Tuesday, 1 April 2014

Sustainable Fusion Reactor

Nuclear fission (the process by which nuclear power plants produce energy) is much easier to control than nuclear fusion (the process by which the sun burns, and nuclear weapons work). Small nuclear fusion reactors have been built, but a large-scale, sustainable fusion reactor has yet to be attempted—until now. A consortium of seven member bodies (the US, EU, Russia, China, Japan, South Korea, and India) has chosen a location in France to build the world first. And while even its champions concede it could be decades before it’s dispensing energy, nuclear fusion is cleaner and yields three to four times more power than fusion.
The project is called ITER, for International Thermonuclear Experimental Reactor, and it is the second-largest cooperative international scientific endeavor (ranking behind only the Space Station). It will use a donut-shaped magnetic field to contain gases that will reach temperatures comparable to those at the core of the sun, in excess of 150 million degree C
(270 million F), and will produce 10 times more power than it consumes.

Paper-Thin, Flexible Computers and Phones

In early 2013, consumer electronics shows debuted a prototype by European firm Plastic Logic of a product called the Paper tab. That would be a portmanteau of “paper” and “tablet” and it is pretty much what it sounds like: a fully functional, touch screen tablet computer that is not only as thin as a sheet of paper, but as flexible as one too, and possesses the same reflective qualities. The company envisions such machines being ubiquitous within five to 10 years, as they could be inexpensive and interactive. A consumer could have several lying around, multi-tasking with different media all in service of one project.
A joint project between two American and Canadian universities has been creatively dubbed the Paper phone. Queens University director Dr. Roel Vertegaal has largely the same vision of the project. “This is the future,” he says. “Everything is going to look and feel like this within five years.” The machine is the size of a regular smartphone, with a 9.4-centimeter (3.7 in) display, but again, paper-thin and flexible. Users can give the phone commands by using “bend gestures.” It consumes no power when not in use and is considerably harder to damage than an ordinary phone.
====
§ Apply what you read
a: In the technology article, what does the acronym ITER stand for?
b: Write a continuation of the technology article, starting after its final sentence.

§ Dataset entries
====
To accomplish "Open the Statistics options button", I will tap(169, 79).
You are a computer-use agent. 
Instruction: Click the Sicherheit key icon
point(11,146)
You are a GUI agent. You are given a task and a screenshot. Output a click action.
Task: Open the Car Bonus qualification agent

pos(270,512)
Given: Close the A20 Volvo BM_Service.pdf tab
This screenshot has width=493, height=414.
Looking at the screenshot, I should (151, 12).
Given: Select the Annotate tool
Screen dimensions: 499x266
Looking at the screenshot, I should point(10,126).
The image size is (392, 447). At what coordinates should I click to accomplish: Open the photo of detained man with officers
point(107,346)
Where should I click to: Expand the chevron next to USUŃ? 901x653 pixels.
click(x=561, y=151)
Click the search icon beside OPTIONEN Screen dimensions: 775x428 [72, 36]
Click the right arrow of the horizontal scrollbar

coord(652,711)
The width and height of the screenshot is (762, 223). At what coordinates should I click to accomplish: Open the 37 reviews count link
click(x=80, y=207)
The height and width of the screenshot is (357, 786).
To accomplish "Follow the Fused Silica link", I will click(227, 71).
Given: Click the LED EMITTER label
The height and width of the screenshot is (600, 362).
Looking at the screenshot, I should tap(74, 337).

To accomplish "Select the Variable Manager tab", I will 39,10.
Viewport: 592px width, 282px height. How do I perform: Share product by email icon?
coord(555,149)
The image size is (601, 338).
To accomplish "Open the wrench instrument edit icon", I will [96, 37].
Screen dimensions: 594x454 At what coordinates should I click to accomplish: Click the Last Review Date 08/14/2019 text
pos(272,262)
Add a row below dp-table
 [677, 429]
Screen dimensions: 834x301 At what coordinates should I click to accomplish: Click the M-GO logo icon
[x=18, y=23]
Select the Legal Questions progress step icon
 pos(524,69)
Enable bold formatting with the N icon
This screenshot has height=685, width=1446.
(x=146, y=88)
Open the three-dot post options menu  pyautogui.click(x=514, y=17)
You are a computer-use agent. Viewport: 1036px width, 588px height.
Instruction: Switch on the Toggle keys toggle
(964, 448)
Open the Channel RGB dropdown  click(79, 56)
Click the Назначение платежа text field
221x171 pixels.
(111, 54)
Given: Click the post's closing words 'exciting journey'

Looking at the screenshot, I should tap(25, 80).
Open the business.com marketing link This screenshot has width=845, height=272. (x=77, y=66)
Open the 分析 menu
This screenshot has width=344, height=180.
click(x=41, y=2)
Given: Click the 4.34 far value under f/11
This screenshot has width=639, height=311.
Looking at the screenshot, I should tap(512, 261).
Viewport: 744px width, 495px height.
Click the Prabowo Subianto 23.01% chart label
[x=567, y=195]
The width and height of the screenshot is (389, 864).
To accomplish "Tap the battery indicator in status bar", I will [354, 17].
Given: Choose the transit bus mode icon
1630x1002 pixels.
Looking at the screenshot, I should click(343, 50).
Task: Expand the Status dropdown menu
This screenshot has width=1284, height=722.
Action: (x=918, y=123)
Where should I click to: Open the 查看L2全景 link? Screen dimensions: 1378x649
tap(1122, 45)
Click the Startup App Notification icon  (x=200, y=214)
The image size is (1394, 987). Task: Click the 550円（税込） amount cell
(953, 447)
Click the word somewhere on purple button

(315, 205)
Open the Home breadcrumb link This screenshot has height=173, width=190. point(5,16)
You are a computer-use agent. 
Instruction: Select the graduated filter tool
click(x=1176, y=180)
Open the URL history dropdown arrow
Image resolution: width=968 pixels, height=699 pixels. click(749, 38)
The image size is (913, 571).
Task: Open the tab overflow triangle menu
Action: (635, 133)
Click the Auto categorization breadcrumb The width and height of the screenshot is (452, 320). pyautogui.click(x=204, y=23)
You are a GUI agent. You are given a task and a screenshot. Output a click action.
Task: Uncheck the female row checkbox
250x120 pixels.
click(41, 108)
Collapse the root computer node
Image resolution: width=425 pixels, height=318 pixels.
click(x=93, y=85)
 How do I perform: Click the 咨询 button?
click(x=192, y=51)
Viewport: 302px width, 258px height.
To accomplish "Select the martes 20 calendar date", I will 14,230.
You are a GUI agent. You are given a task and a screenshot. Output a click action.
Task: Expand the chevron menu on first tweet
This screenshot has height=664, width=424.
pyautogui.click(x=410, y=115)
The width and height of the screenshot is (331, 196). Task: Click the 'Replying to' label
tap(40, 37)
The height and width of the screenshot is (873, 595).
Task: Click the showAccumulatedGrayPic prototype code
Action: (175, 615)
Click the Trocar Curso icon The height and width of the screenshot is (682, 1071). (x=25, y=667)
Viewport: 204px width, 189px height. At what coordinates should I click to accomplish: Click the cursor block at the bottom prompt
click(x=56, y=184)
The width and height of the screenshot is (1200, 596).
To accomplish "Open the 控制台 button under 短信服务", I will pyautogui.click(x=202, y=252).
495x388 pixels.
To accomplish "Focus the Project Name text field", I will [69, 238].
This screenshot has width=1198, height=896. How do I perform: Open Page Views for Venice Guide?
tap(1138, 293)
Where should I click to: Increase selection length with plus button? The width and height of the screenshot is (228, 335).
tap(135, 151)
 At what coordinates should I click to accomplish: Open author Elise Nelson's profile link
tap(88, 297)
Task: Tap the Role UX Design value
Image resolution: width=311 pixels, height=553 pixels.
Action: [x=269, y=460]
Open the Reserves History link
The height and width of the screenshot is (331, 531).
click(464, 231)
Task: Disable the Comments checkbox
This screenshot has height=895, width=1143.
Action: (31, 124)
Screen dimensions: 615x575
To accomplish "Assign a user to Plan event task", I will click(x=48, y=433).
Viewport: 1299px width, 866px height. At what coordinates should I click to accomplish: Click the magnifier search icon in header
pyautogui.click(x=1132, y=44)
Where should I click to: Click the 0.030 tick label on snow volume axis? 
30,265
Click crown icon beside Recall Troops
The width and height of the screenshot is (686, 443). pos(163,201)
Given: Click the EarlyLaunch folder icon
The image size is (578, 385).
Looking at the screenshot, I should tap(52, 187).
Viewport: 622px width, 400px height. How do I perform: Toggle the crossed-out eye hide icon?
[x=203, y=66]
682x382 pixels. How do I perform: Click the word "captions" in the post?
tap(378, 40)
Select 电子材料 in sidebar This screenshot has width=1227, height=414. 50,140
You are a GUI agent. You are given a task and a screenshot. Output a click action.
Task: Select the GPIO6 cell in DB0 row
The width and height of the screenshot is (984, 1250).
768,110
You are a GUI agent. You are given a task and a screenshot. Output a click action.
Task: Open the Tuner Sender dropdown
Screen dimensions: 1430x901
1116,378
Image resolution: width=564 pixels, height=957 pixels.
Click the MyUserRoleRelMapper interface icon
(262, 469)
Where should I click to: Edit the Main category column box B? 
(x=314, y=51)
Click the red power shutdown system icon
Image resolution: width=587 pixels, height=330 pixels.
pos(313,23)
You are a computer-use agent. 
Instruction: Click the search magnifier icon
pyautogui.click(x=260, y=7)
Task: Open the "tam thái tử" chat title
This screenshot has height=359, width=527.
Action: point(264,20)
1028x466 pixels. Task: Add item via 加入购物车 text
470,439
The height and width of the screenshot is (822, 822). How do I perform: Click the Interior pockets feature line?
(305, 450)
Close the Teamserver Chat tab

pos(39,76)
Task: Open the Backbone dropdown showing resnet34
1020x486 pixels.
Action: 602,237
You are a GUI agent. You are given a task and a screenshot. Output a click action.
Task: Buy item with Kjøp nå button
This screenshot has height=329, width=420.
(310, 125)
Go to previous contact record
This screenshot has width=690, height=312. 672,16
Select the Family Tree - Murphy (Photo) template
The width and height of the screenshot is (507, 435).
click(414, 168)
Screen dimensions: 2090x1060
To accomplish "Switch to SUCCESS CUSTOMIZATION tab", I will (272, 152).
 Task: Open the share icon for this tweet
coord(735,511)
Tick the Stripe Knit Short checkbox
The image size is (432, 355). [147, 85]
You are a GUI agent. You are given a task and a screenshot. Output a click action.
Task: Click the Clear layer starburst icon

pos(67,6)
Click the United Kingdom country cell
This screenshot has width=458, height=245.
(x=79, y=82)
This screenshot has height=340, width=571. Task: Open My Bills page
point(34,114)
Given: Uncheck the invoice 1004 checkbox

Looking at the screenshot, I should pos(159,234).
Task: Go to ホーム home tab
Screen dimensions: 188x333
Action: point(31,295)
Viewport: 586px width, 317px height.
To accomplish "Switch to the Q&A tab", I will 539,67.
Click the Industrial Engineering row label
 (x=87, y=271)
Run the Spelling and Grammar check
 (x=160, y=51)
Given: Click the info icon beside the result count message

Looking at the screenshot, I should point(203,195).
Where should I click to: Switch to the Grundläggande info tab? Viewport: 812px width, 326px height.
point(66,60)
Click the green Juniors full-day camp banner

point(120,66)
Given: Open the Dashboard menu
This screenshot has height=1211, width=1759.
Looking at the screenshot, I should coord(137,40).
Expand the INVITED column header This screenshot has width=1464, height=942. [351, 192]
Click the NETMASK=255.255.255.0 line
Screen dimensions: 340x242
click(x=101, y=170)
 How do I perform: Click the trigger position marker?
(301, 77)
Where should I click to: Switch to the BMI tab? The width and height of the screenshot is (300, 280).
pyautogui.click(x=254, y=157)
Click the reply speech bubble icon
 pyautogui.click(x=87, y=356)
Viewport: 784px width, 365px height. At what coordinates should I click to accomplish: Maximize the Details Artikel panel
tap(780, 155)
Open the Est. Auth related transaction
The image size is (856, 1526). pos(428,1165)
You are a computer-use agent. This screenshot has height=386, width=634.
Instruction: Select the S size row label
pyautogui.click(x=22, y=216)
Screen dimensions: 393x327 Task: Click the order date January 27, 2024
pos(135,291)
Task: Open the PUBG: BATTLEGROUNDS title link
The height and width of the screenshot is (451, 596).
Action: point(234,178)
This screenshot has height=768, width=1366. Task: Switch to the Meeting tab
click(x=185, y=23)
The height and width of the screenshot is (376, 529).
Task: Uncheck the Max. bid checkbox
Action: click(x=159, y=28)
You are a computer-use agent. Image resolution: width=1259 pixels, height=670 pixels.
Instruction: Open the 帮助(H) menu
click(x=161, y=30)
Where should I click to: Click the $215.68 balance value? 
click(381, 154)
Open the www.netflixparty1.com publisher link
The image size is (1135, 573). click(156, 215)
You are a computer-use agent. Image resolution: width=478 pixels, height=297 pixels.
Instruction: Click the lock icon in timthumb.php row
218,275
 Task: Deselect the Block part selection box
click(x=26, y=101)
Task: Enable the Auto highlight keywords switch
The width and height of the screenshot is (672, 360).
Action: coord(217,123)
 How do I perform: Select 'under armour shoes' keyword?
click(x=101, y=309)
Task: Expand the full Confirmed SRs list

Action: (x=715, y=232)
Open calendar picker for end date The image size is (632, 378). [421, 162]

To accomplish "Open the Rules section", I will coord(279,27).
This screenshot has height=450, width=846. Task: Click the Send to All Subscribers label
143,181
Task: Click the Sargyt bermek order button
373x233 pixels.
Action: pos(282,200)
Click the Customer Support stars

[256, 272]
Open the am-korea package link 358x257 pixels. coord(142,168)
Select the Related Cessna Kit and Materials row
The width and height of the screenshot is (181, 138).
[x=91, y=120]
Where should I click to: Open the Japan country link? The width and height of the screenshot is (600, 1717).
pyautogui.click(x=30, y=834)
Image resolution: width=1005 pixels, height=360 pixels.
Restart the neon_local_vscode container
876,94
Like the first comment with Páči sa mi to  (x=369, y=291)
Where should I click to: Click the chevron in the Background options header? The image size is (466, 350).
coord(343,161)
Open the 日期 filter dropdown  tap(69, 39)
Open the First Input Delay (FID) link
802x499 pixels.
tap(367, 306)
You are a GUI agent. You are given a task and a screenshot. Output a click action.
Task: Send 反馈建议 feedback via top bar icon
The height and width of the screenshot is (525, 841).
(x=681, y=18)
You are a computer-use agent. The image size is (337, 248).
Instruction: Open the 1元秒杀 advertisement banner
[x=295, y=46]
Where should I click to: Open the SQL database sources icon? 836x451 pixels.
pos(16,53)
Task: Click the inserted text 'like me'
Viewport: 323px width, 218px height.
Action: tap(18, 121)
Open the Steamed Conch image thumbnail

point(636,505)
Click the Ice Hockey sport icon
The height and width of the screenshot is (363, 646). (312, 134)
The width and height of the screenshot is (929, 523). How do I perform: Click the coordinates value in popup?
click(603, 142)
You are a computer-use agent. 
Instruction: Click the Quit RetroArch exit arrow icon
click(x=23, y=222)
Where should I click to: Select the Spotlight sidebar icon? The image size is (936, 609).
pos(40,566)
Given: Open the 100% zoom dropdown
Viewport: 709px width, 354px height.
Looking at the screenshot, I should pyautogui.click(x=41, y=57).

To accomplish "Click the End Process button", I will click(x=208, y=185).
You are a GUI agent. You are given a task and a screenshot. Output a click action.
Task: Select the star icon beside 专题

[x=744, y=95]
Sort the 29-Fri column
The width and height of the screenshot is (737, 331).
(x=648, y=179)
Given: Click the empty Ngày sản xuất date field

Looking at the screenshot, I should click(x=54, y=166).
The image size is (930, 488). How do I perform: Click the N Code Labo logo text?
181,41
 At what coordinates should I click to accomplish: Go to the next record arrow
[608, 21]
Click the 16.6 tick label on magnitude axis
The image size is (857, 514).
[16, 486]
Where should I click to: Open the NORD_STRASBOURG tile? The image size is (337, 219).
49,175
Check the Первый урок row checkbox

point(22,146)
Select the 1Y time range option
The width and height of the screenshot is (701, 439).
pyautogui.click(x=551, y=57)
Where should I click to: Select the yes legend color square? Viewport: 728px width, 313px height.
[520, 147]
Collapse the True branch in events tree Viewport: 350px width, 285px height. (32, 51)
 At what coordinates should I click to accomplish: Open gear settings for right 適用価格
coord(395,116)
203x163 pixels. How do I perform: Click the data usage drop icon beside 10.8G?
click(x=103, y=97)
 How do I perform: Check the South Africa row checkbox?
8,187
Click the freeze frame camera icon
====
§ List of answers
a: International Thermonuclear Experimental Reactor

b:
New lens design improves kidney stone treatment

Duke Univ. engineers have devised a way to improve the efficiency of lithotripsy—the demolition of kidney stones using focused shock waves. After decades of research, all it took was cutting a groove near the perimeter of the shock wave-focusing lens and changing its curvature.

NIST chips help South Pole telescope find direct evidence of universe origin

Earlier this week, a team of U.S. cosmologists using the BICEP2 telescope at the South Pole said they have discovered the first direct evidence of the rapid inflation of the universe at the dawn of time. The finding was made possible, in part, by superconducting quantum interference devices (SQUIDs) designed at NIST.

Researchers devise stretchable antenna for wearable health monitoring

Researchers from North Carolina State Univ. have developed a new, stretchable antenna that can be incorporated into wearable technologies, such as health monitoring devices. The researchers wanted to develop an antenna that could be stretched, rolled or twisted and always return to its original shape, because wearable systems can be subject to a variety of stresses as patients move around.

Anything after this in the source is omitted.